3. contextEngine.compact() (lossless-claw engine.ts:3771-3782) without currentTokenCount evaluates against persisted history only:

   const observedTokens = this.normalizeObservedTokenCount(params.currentTokenCount ?? lp.currentTokenCount);
   const decision = observedTokens !== undefined
     ? await this.compaction.evaluate(conversationId, tokenBudget, observedTokens)
     : await this.compaction.evaluate(conversationId, tokenBudget);

   Persisted history is small (the bloat is in transient tool-loop messages that haven't been committed). The decision returns "below threshold" or, if it tries, "already under target" (lines 3831-3834 / 3883).

4. Openclaw treats the "already under target" outcome as a compaction failure and restarts the session, fragmenting context.

Suggested fix

Either is sufficient; both is best.

Fix A: embed the estimated token count in the preflight error

Smallest possible change. The recovery extractor's existing requested NNN tokens regex then matches.

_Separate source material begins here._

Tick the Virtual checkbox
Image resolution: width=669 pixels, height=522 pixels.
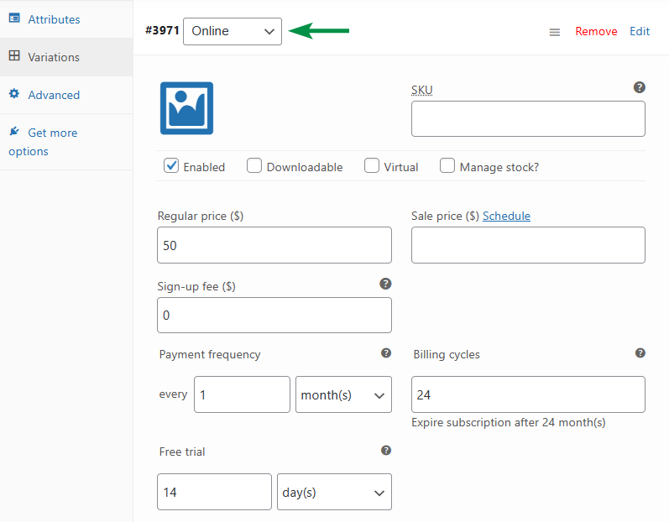tap(372, 166)
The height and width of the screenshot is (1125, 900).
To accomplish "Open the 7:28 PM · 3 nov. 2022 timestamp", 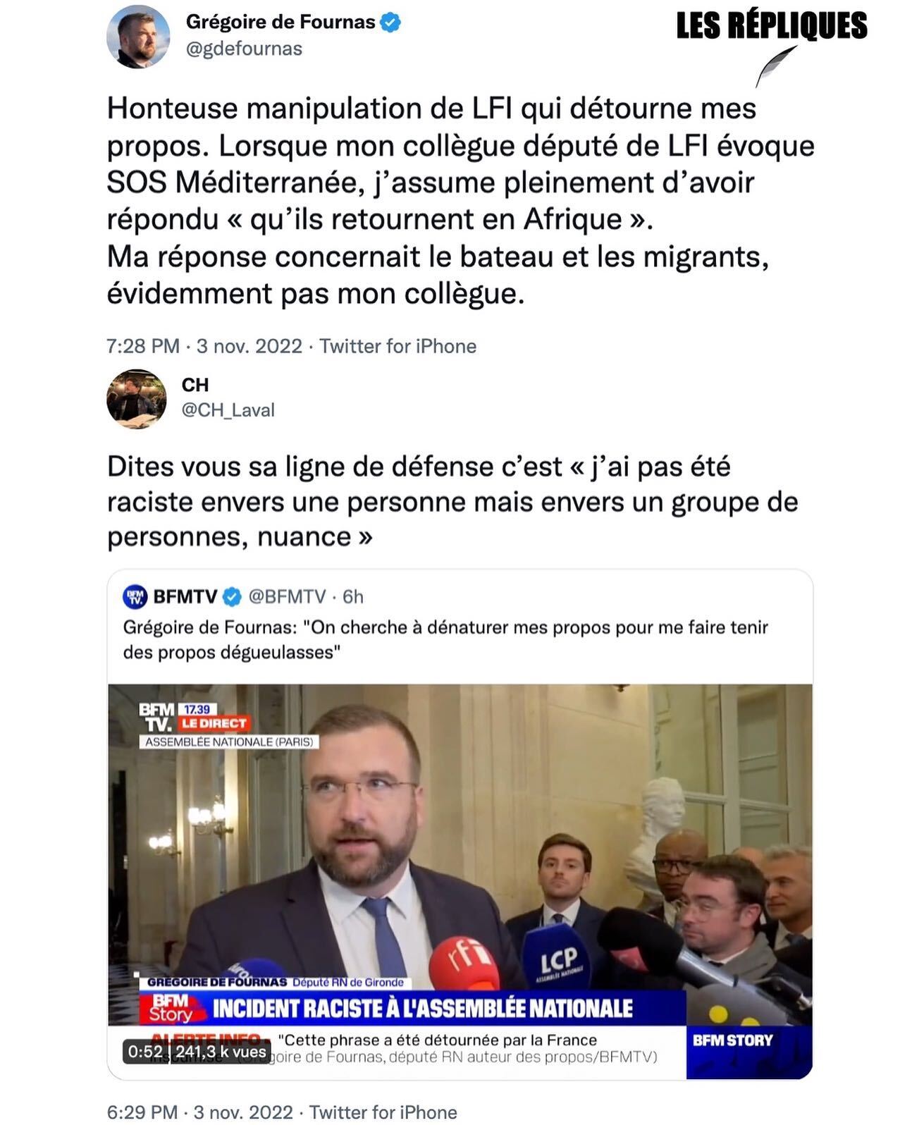I will point(204,346).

// dist/pi-embedded-Vw-lS5ti.js — installToolResultContextGuard
const estimateCache = createMessageCharEstimateCache();
const estimatedChars = estimateContextChars$1(contextMessages, estimateCache);
if (estimatedChars > maxContextChars) {
  const estimatedTokens = Math.ceil(estimatedChars / 4);
  throw new Error(`${PREEMPTIVE_CONTEXT_OVERFLOW_MESSAGE} (requested ${estimatedTokens} tokens)`);
}

Fix B: bypass the error-text round-trip for preflight overflows

When the runner knows the estimated token count (because it just computed it for the threshold check), pass it directly into the recovery call instead of stringifying it into an error and re-parsing. Throw a typed PreemptiveOverflowError carrying { estimatedTokens } and have the recovery handler read the field directly.

This is more robust than relying on regex round-tripping and makes the contract explicit.

Workaround

Local patch script (idempotent) is documented at ~/.openclaw/local-patches/apply-preflight-overflow-patch.sh in the reporter's environment — it implements Fix A directly on the bundled JS. After applying and restarting the gateway, the recovery handler receives the token count, lossless-claw evaluates against the live size, compacts the leaf chunks, and the session no longer fragments.